ABOUT THIS EXERCISE → Please work out how many lines in the data below contain "agent", and reply with that number alone.

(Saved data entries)
============================================================

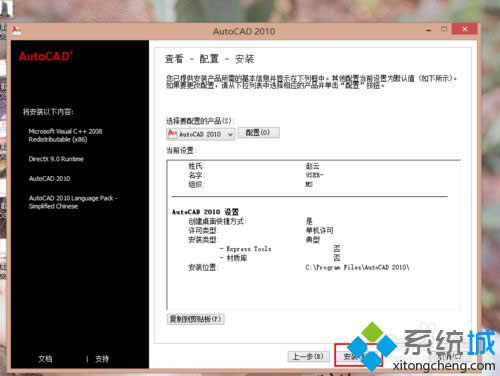Viewport: 500px width, 376px height.
Task: Open the 文档 documentation link
Action: (x=45, y=359)
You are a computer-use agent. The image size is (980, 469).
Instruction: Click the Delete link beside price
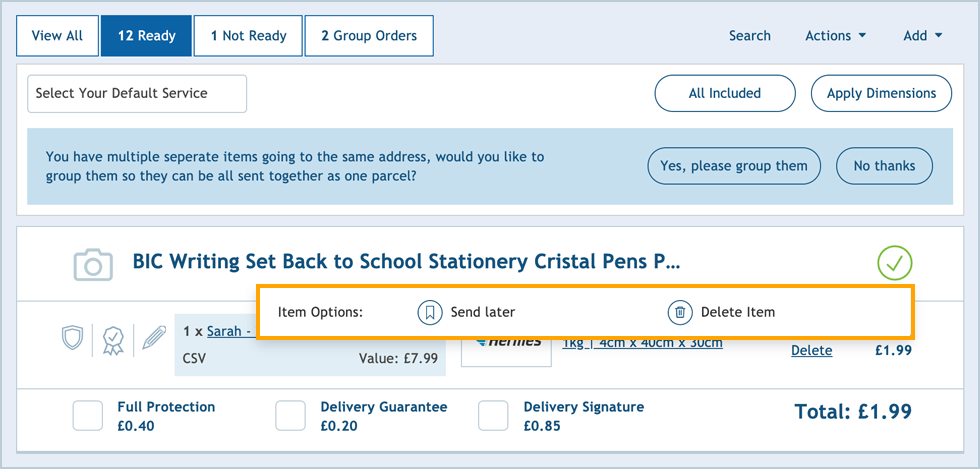click(811, 351)
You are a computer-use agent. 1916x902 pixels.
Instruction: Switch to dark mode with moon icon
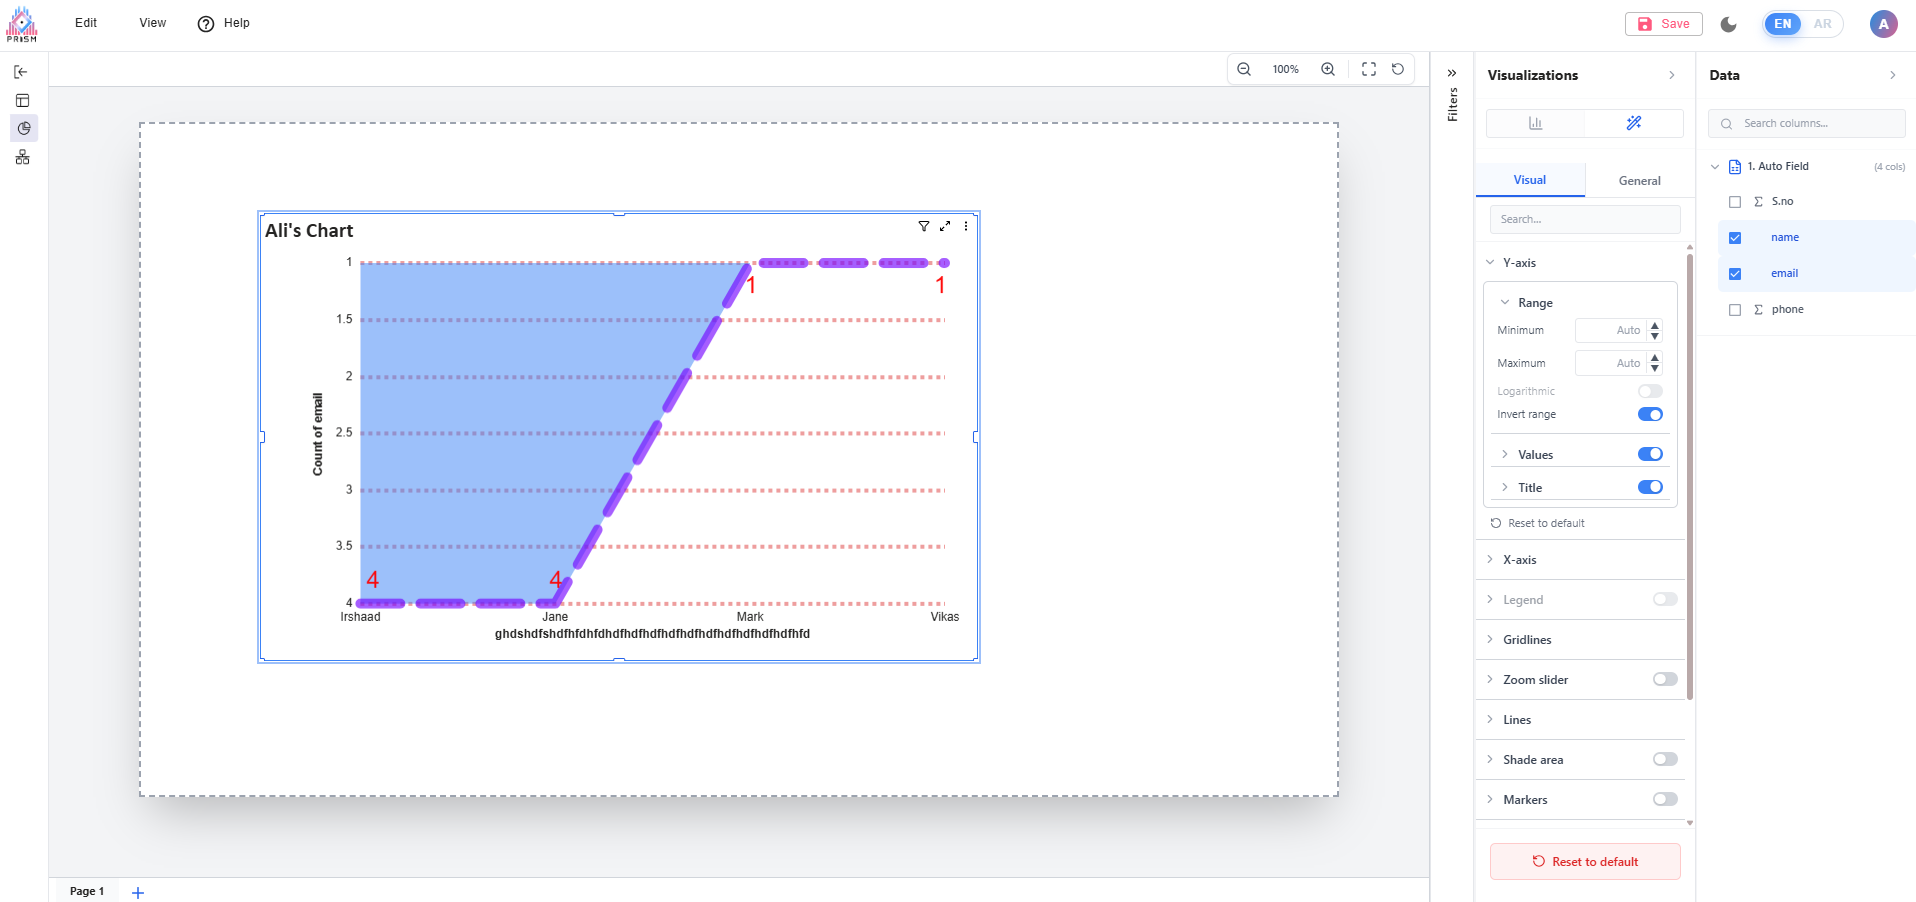coord(1729,24)
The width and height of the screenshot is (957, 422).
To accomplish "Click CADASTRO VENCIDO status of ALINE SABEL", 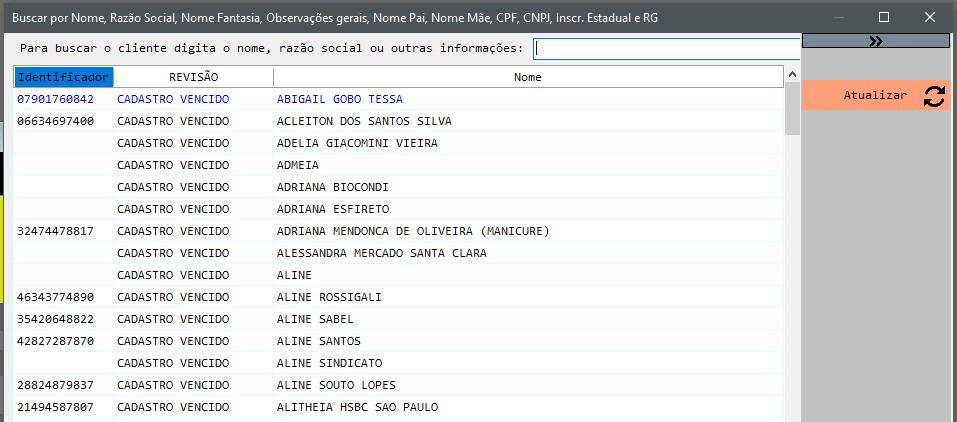I will [x=173, y=319].
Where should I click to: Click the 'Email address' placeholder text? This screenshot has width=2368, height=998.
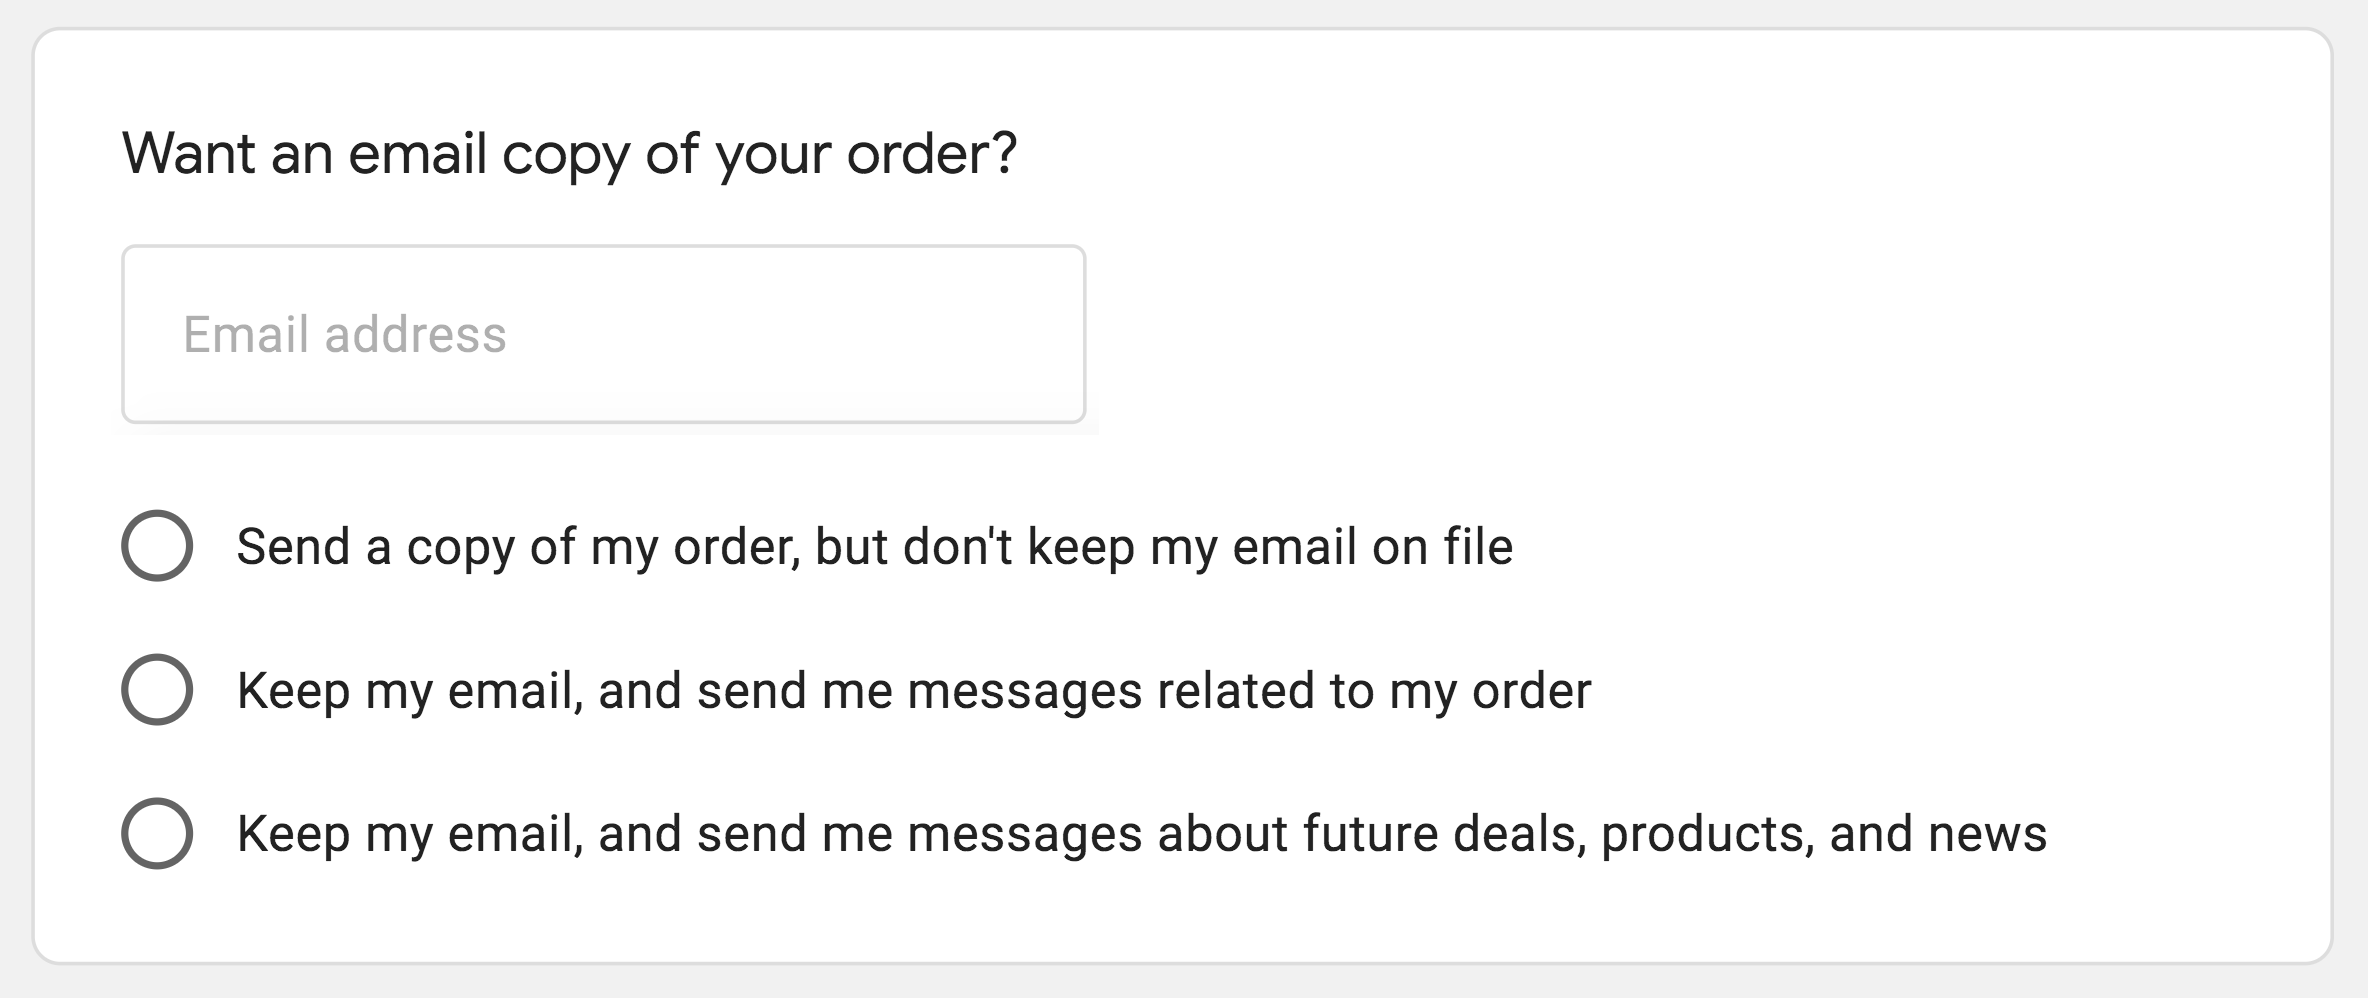(343, 333)
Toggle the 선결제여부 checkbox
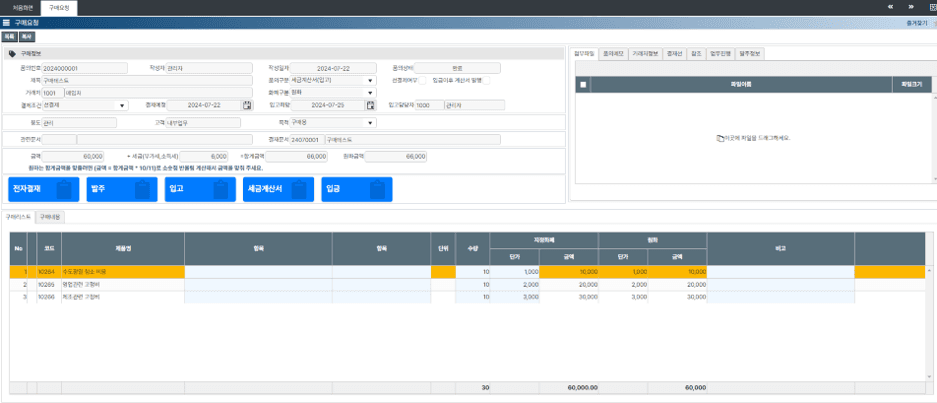The width and height of the screenshot is (937, 403). point(421,80)
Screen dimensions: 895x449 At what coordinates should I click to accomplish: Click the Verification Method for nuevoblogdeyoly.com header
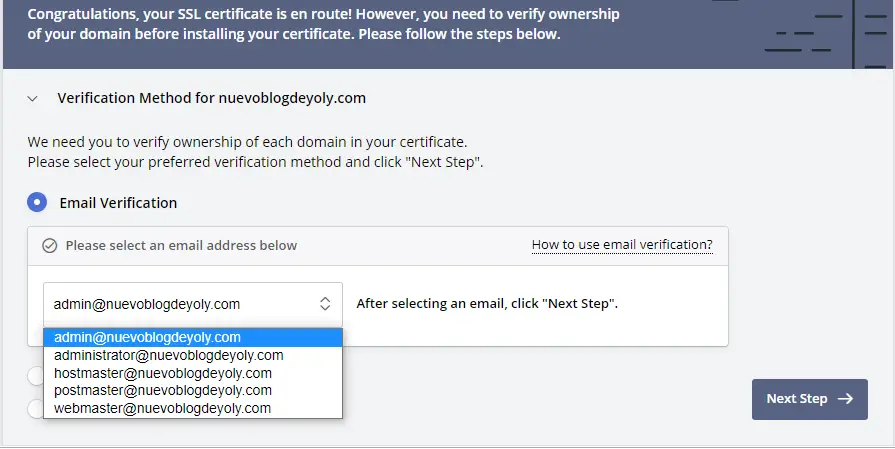pos(211,98)
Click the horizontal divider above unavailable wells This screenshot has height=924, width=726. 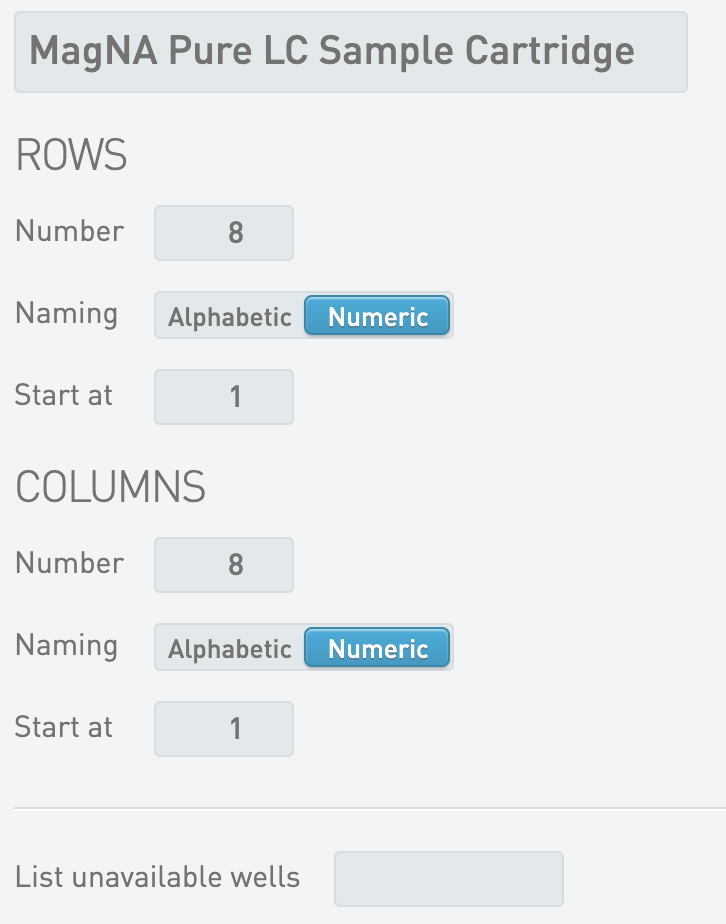pyautogui.click(x=370, y=808)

============================================================

TASK RESPONSE → 2